### What the task asks
Only the lines below from the one containing "Instruction: Open 信誉档案 reputation section" to the one containing "Given: Click the 确定 button in pagination" should be repeated, both included and unchanged.

### Input for this task
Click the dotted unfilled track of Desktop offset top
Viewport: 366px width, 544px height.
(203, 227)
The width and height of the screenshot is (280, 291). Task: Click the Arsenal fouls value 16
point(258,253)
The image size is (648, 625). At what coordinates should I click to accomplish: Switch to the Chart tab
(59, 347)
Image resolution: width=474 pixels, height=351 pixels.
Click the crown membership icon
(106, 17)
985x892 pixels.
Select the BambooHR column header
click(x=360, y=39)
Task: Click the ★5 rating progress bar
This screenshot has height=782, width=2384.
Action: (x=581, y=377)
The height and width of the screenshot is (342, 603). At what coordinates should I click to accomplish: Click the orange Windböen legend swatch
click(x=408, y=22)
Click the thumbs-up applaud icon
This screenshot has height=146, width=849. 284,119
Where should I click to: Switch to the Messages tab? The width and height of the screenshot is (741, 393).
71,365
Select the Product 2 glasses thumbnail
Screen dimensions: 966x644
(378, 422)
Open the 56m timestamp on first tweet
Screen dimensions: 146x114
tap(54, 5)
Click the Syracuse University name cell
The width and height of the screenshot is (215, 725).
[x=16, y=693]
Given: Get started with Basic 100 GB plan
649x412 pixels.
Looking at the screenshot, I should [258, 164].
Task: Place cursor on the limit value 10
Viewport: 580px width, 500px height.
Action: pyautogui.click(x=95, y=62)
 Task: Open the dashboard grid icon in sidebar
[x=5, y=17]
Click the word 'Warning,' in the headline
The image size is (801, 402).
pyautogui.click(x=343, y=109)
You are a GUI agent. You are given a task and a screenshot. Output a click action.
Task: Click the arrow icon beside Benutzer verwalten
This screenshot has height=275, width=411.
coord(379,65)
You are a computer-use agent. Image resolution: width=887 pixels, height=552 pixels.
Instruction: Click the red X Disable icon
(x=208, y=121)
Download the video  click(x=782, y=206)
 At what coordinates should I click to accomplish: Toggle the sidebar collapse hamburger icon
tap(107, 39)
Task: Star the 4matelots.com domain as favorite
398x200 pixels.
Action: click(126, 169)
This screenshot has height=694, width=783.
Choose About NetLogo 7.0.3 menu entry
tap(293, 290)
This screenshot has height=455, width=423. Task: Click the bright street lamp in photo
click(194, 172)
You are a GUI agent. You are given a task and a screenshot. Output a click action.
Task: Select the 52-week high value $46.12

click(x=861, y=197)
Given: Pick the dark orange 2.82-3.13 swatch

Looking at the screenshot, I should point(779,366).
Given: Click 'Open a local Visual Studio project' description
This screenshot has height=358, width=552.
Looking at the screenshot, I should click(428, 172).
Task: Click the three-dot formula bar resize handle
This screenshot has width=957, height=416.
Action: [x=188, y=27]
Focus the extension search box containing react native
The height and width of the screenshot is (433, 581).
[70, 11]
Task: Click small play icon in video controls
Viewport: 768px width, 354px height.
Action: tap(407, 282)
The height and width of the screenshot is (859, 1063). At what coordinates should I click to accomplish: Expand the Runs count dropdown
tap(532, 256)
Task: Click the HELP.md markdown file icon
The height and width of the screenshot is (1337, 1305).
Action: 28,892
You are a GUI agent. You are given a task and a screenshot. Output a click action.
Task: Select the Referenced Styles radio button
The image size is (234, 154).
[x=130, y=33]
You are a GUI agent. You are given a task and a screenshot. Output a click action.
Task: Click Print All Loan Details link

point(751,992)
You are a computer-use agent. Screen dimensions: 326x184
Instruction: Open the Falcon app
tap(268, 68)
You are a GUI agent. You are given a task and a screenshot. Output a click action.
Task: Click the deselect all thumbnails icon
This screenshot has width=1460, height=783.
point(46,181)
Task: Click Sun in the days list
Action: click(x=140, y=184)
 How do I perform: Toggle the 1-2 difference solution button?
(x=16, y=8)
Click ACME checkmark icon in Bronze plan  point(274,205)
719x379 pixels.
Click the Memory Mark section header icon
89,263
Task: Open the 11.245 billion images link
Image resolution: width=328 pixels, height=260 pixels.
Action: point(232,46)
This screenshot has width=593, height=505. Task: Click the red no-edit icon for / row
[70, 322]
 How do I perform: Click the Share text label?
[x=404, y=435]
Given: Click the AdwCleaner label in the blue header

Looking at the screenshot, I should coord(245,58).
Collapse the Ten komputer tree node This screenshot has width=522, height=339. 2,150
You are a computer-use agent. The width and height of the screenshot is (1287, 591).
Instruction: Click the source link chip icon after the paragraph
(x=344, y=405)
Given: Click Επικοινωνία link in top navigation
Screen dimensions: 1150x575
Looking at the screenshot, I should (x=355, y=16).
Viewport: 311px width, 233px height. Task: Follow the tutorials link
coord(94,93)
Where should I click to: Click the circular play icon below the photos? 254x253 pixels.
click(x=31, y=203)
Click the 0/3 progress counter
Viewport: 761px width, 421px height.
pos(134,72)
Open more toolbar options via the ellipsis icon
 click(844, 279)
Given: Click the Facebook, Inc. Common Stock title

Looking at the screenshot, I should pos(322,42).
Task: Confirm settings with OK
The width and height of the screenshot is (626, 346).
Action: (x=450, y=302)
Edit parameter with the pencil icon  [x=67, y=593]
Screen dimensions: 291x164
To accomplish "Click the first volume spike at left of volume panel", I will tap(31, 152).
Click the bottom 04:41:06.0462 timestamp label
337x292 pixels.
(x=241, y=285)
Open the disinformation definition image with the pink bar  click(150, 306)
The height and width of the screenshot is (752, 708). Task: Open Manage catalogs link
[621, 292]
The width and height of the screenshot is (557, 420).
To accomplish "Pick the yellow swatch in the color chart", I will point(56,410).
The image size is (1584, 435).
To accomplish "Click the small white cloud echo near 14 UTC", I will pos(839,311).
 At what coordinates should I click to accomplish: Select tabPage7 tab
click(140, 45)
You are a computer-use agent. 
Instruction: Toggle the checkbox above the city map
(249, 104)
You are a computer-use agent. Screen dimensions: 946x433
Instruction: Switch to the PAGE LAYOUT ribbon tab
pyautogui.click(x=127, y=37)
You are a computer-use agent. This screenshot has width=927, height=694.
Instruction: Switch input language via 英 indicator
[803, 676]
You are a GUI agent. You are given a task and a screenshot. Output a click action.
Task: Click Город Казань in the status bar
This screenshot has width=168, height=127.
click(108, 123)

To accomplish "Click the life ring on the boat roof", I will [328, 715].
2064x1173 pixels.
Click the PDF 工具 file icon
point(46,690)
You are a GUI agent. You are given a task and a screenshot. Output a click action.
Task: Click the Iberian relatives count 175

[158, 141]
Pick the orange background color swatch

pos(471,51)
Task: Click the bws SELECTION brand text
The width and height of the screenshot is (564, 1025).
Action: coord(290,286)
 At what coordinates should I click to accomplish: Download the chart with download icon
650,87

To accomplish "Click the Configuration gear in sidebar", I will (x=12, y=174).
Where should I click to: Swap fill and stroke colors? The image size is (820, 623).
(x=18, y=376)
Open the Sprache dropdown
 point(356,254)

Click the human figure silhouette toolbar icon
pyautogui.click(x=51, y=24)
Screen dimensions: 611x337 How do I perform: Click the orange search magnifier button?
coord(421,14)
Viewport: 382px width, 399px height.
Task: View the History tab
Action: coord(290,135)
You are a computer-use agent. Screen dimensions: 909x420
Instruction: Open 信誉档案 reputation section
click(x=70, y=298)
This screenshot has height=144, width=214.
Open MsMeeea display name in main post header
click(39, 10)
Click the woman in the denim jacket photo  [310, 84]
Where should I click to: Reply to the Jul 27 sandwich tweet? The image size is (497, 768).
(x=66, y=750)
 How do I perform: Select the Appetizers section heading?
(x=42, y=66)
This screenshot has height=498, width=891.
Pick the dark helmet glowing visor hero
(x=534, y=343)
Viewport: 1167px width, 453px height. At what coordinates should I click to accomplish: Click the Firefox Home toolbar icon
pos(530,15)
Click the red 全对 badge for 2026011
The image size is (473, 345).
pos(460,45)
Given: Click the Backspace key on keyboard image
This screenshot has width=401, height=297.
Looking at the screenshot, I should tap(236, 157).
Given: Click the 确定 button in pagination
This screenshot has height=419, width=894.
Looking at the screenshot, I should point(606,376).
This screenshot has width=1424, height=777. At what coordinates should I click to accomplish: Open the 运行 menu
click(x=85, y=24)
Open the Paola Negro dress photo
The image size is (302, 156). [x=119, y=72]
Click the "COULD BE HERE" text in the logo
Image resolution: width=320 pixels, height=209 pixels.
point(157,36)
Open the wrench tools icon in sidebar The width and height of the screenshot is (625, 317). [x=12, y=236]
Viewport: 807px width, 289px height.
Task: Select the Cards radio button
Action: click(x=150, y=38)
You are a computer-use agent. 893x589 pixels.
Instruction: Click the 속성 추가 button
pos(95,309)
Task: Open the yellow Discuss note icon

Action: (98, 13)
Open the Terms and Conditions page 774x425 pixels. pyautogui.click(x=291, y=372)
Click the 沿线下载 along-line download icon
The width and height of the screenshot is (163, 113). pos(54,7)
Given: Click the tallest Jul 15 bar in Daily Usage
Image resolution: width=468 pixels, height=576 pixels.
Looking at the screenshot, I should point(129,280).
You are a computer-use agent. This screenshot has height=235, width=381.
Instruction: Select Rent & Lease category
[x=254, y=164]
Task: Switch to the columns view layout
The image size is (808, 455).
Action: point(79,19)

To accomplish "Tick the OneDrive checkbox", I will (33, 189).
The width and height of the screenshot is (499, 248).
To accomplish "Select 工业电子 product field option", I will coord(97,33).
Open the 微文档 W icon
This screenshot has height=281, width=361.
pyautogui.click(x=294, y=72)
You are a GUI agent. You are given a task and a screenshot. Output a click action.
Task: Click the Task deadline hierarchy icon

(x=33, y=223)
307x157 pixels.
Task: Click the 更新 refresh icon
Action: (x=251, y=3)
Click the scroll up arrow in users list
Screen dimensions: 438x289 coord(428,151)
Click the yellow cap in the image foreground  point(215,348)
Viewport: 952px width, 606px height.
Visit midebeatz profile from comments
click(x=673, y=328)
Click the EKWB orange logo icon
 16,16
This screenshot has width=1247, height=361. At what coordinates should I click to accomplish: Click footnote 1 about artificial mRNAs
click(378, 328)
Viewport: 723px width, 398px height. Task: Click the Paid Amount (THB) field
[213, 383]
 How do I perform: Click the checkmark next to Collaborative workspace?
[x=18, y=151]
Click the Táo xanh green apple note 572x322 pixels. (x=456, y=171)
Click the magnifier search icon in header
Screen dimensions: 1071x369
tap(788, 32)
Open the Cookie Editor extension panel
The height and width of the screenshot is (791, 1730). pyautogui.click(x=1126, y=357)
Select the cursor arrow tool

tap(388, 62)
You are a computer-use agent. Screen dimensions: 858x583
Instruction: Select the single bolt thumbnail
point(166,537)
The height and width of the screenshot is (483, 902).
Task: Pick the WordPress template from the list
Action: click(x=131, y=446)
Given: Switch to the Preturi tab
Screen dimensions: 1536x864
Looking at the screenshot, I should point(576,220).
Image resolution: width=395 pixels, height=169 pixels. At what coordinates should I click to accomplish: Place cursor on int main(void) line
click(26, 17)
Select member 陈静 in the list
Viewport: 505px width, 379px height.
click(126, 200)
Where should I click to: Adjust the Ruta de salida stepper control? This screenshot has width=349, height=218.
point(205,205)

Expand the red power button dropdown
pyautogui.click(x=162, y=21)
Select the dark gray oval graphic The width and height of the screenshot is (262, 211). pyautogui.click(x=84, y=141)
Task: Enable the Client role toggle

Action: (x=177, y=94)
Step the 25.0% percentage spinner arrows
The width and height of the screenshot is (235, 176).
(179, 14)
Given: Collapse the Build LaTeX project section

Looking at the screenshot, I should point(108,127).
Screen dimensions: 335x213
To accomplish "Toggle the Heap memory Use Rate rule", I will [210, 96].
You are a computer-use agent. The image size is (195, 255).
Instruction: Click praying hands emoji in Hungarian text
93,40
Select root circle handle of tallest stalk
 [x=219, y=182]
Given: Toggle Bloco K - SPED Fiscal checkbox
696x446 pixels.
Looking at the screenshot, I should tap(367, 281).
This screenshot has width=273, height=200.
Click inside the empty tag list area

### Written response
Instruction: Open 信誉档案 reputation section
click(x=70, y=298)
This screenshot has height=144, width=214.
Open MsMeeea display name in main post header
click(39, 10)
Click the woman in the denim jacket photo  [310, 84]
Where should I click to: Reply to the Jul 27 sandwich tweet? The image size is (497, 768).
(x=66, y=750)
 How do I perform: Select the Appetizers section heading?
(x=42, y=66)
This screenshot has height=498, width=891.
Pick the dark helmet glowing visor hero
(x=534, y=343)
Viewport: 1167px width, 453px height. At what coordinates should I click to accomplish: Click the Firefox Home toolbar icon
pos(530,15)
Click the red 全对 badge for 2026011
The image size is (473, 345).
pos(460,45)
Given: Click the Backspace key on keyboard image
This screenshot has width=401, height=297.
Looking at the screenshot, I should tap(236, 157).
Given: Click the 确定 button in pagination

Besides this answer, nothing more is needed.